SUPPLIED MATERIAL START

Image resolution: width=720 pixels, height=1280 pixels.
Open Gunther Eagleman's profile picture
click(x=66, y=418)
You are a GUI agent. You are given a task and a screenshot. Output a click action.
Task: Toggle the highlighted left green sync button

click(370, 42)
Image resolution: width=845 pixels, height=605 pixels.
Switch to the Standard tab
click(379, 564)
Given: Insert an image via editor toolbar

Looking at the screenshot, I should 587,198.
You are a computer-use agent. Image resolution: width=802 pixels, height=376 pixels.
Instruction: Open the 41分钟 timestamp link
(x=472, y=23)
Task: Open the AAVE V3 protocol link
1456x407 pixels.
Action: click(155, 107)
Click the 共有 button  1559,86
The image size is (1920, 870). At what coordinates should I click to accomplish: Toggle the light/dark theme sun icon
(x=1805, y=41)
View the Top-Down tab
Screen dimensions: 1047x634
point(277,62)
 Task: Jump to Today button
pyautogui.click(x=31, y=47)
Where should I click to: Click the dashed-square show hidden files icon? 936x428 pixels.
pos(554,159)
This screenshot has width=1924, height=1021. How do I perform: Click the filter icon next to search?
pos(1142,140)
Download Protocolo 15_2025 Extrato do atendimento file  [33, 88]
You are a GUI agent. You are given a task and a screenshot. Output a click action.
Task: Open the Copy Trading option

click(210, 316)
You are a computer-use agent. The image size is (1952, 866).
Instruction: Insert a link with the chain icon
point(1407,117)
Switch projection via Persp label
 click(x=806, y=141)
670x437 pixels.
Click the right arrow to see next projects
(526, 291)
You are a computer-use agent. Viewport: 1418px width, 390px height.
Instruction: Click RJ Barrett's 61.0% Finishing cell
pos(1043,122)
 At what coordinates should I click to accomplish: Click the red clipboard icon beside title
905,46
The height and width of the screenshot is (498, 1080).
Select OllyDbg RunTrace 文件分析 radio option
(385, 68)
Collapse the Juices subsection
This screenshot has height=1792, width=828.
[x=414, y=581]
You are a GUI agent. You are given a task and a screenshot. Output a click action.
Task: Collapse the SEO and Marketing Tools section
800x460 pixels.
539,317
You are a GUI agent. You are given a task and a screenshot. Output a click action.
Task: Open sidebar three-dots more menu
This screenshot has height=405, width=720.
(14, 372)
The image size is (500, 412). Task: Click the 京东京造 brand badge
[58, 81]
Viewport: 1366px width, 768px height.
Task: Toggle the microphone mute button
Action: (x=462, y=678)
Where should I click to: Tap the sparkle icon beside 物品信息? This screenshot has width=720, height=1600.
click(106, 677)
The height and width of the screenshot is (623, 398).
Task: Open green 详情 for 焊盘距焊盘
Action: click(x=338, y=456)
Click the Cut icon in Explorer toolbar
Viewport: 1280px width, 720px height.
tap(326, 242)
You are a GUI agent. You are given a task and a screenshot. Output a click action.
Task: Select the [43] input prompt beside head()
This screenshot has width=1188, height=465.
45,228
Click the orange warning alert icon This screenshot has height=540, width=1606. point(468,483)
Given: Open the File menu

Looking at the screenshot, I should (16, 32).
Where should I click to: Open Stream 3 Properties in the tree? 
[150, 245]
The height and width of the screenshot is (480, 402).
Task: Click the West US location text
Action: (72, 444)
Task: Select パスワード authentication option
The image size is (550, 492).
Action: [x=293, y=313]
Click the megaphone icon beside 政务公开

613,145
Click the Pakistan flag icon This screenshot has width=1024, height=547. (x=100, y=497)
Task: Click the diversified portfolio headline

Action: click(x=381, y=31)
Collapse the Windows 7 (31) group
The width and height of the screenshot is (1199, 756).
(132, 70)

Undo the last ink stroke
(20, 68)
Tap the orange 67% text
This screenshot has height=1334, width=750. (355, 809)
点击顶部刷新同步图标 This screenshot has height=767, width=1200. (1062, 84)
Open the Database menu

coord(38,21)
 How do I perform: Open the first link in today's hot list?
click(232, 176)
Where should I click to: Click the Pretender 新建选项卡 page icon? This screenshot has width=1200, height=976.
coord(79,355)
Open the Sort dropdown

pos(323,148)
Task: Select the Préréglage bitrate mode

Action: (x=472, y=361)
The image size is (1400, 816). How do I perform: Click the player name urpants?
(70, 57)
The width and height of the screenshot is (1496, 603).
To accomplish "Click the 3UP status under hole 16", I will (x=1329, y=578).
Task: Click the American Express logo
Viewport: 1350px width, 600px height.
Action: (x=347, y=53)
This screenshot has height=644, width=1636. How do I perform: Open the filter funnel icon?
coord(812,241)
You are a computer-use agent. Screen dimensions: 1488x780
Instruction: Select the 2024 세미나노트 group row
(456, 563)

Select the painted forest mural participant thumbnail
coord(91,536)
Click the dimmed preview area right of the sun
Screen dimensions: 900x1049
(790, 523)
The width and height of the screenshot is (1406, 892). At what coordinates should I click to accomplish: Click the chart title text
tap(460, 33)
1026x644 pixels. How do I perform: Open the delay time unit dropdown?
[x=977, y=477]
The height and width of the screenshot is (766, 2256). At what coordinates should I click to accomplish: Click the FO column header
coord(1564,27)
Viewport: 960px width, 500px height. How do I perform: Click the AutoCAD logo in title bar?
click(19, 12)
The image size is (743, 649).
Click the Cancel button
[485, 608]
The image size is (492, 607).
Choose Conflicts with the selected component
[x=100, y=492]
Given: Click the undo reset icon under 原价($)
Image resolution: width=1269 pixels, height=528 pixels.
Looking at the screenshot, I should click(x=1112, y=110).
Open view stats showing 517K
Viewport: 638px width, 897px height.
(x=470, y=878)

SUPPLIED MATERIAL END

■ EXERCISE AIM
Type out the material again exactly as presented.

■ EXERCISE SOLUTION
Image resolution: width=720 pixels, height=1280 pixels.
Open Gunther Eagleman's profile picture
click(x=66, y=418)
You are a GUI agent. You are given a task and a screenshot. Output a click action.
Task: Toggle the highlighted left green sync button

click(370, 42)
Image resolution: width=845 pixels, height=605 pixels.
Switch to the Standard tab
click(379, 564)
Given: Insert an image via editor toolbar

Looking at the screenshot, I should 587,198.
You are a computer-use agent. Image resolution: width=802 pixels, height=376 pixels.
Instruction: Open the 41分钟 timestamp link
(x=472, y=23)
Task: Open the AAVE V3 protocol link
1456x407 pixels.
Action: click(155, 107)
Click the 共有 button  1559,86
The image size is (1920, 870). At what coordinates should I click to accomplish: Toggle the light/dark theme sun icon
(x=1805, y=41)
View the Top-Down tab
Screen dimensions: 1047x634
point(277,62)
 Task: Jump to Today button
pyautogui.click(x=31, y=47)
Where should I click to: Click the dashed-square show hidden files icon? 936x428 pixels.
pos(554,159)
This screenshot has width=1924, height=1021. How do I perform: Click the filter icon next to search?
pos(1142,140)
Download Protocolo 15_2025 Extrato do atendimento file  [33, 88]
You are a GUI agent. You are given a task and a screenshot. Output a click action.
Task: Open the Copy Trading option

click(210, 316)
You are a computer-use agent. The image size is (1952, 866).
Instruction: Insert a link with the chain icon
point(1407,117)
Switch projection via Persp label
 click(x=806, y=141)
670x437 pixels.
Click the right arrow to see next projects
(526, 291)
You are a computer-use agent. Viewport: 1418px width, 390px height.
Instruction: Click RJ Barrett's 61.0% Finishing cell
pos(1043,122)
 At what coordinates should I click to accomplish: Click the red clipboard icon beside title
905,46
The height and width of the screenshot is (498, 1080).
Select OllyDbg RunTrace 文件分析 radio option
(385, 68)
Collapse the Juices subsection
This screenshot has height=1792, width=828.
[x=414, y=581]
You are a GUI agent. You are given a task and a screenshot. Output a click action.
Task: Collapse the SEO and Marketing Tools section
800x460 pixels.
539,317
You are a GUI agent. You are given a task and a screenshot. Output a click action.
Task: Open sidebar three-dots more menu
This screenshot has height=405, width=720.
(14, 372)
The image size is (500, 412). Task: Click the 京东京造 brand badge
[58, 81]
Viewport: 1366px width, 768px height.
Task: Toggle the microphone mute button
Action: (x=462, y=678)
Where should I click to: Tap the sparkle icon beside 物品信息? This screenshot has width=720, height=1600.
click(106, 677)
The height and width of the screenshot is (623, 398).
Task: Open green 详情 for 焊盘距焊盘
Action: click(x=338, y=456)
Click the Cut icon in Explorer toolbar
Viewport: 1280px width, 720px height.
tap(326, 242)
You are a GUI agent. You are given a task and a screenshot. Output a click action.
Task: Select the [43] input prompt beside head()
This screenshot has width=1188, height=465.
45,228
Click the orange warning alert icon This screenshot has height=540, width=1606. point(468,483)
Given: Open the File menu

Looking at the screenshot, I should (16, 32).
Where should I click to: Open Stream 3 Properties in the tree? 
[150, 245]
The height and width of the screenshot is (480, 402).
Task: Click the West US location text
Action: (72, 444)
Task: Select パスワード authentication option
The image size is (550, 492).
Action: [x=293, y=313]
Click the megaphone icon beside 政务公开

613,145
Click the Pakistan flag icon This screenshot has width=1024, height=547. (x=100, y=497)
Task: Click the diversified portfolio headline

Action: click(x=381, y=31)
Collapse the Windows 7 (31) group
The width and height of the screenshot is (1199, 756).
(132, 70)

Undo the last ink stroke
(20, 68)
Tap the orange 67% text
This screenshot has height=1334, width=750. (355, 809)
点击顶部刷新同步图标 This screenshot has height=767, width=1200. (1062, 84)
Open the Database menu

coord(38,21)
 How do I perform: Open the first link in today's hot list?
click(232, 176)
Where should I click to: Click the Pretender 新建选项卡 page icon? This screenshot has width=1200, height=976.
coord(79,355)
Open the Sort dropdown

pos(323,148)
Task: Select the Préréglage bitrate mode

Action: (x=472, y=361)
The image size is (1400, 816). How do I perform: Click the player name urpants?
(70, 57)
The width and height of the screenshot is (1496, 603).
To accomplish "Click the 3UP status under hole 16", I will (x=1329, y=578).
Task: Click the American Express logo
Viewport: 1350px width, 600px height.
Action: (x=347, y=53)
This screenshot has height=644, width=1636. How do I perform: Open the filter funnel icon?
coord(812,241)
You are a computer-use agent. Screen dimensions: 1488x780
Instruction: Select the 2024 세미나노트 group row
(456, 563)

Select the painted forest mural participant thumbnail
coord(91,536)
Click the dimmed preview area right of the sun
Screen dimensions: 900x1049
(790, 523)
The width and height of the screenshot is (1406, 892). At what coordinates should I click to accomplish: Click the chart title text
tap(460, 33)
1026x644 pixels. How do I perform: Open the delay time unit dropdown?
[x=977, y=477]
The height and width of the screenshot is (766, 2256). At what coordinates should I click to accomplish: Click the FO column header
coord(1564,27)
Viewport: 960px width, 500px height. How do I perform: Click the AutoCAD logo in title bar?
click(19, 12)
The image size is (743, 649).
Click the Cancel button
[485, 608]
The image size is (492, 607).
Choose Conflicts with the selected component
[x=100, y=492]
Given: Click the undo reset icon under 原价($)
Image resolution: width=1269 pixels, height=528 pixels.
Looking at the screenshot, I should click(x=1112, y=110).
Open view stats showing 517K
Viewport: 638px width, 897px height.
(x=470, y=878)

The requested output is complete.